L'America contro Julius Robert Oppenheimer

Basato sui verbali dell’inchiesta, su materiali giornalistici e brani tratti dal testo dell’autore tedesco Heinar Kippardt “Sul caso di J. Robert Oppenheimer”, è un rendiconto teatrale di quel “processo”, e Rossotiziano intende affrontare questo caso al fine di indagare sulla parabola del suo protagonista, l’uomo divenuto l’emblema di quella scienza atomica che nel novecento “...ha conosciuto il peccato”.
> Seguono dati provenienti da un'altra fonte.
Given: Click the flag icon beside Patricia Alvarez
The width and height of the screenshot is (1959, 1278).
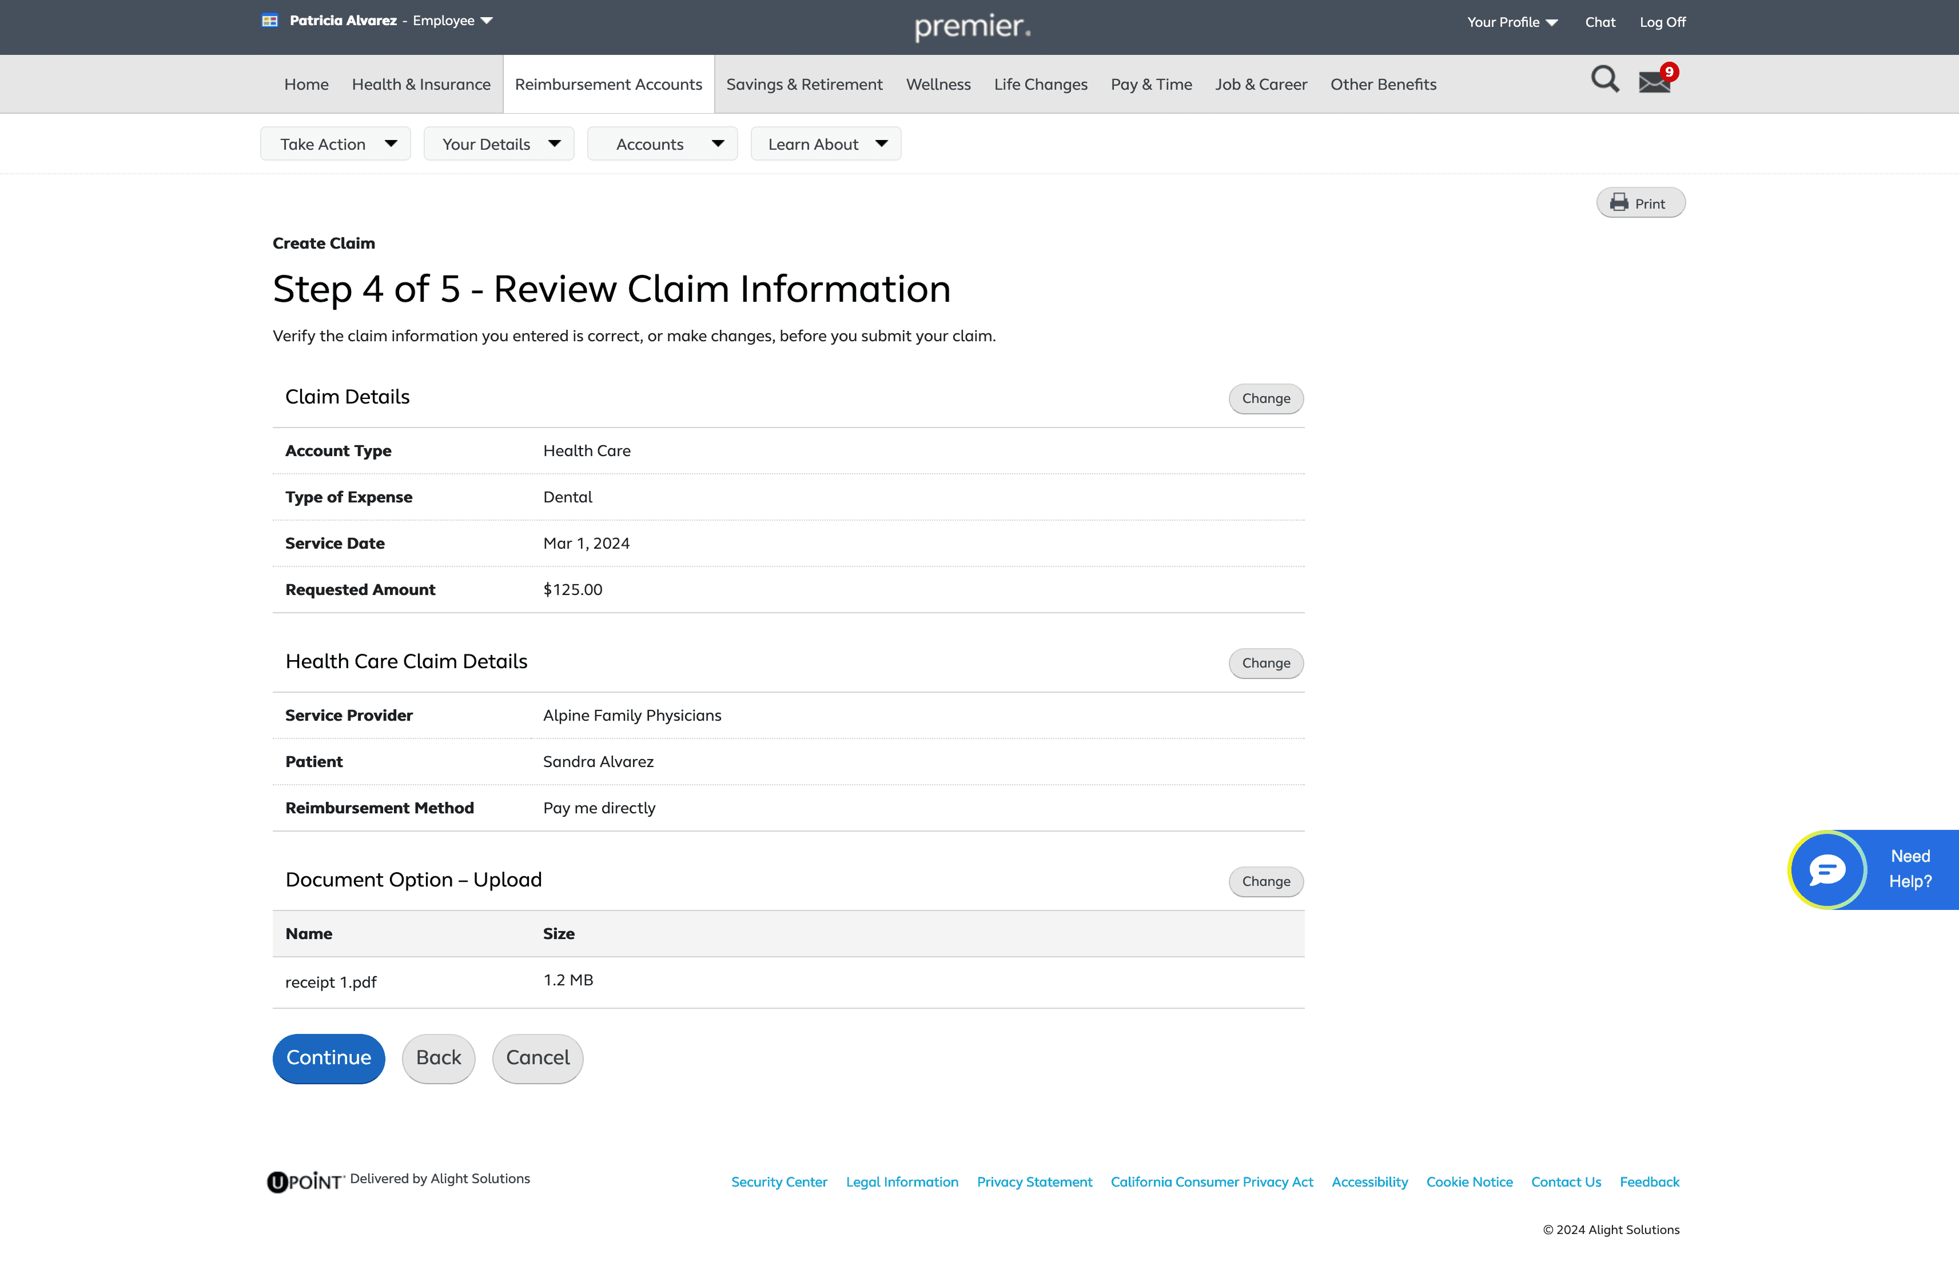Looking at the screenshot, I should (270, 21).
Dalla locandina dello spettacolo:

Bambino prodigio, ancora dodicenne, Julius Robert Oppenheimer confessò al suo maestro di scuola di sentirsi "l'uomo più solo della terra"; trent'anni dopo fu salutato come il padre della bomba atomica e di fronte all'ecatombe di Hiroshima non esitò ad alzare le mani intrecciate, nel classico gesto di autocongratulazioni di chi ha vinto un premio.
Ma quando Oppenheimer prese coscienza dell'inesorabile spirale di morte innescata dal lancio della bomba atomica, roso dai sensi di colpa e crisi di coscienza, esitò ad aderire al progetto della bomba H e cercò di adoperarsi per un controllo internazionale sulla produzione nucleare; nello stesso momento l'America subiva lo shock del sorpasso sovietico in campo atomico.
Questo fu sufficiente, in pieno maccartismo, a far riemergere antiche simpatie comuniste del grande scienziato e a considerarlo responsabile della crescita atomica dell'"Impero del Male".
Immediatamente quello che doveva essere un semplice procedimento amministrativo verso un pubblico funzionario divenne uno spietato processo politico volto alla completa distruzione di un uomo che, ora, non serviva più alla "causa" americana.
Costruito su materiali giornalistici e verbali d'inchiesta,
L'America contro Julius Robert Oppenheimer è un excursus teatrale di questo procedimento.
Fra azione e narrazione l'incredibile parabola di un eroe nazionale ridotto dall'isteria maccartista a traditore della patria.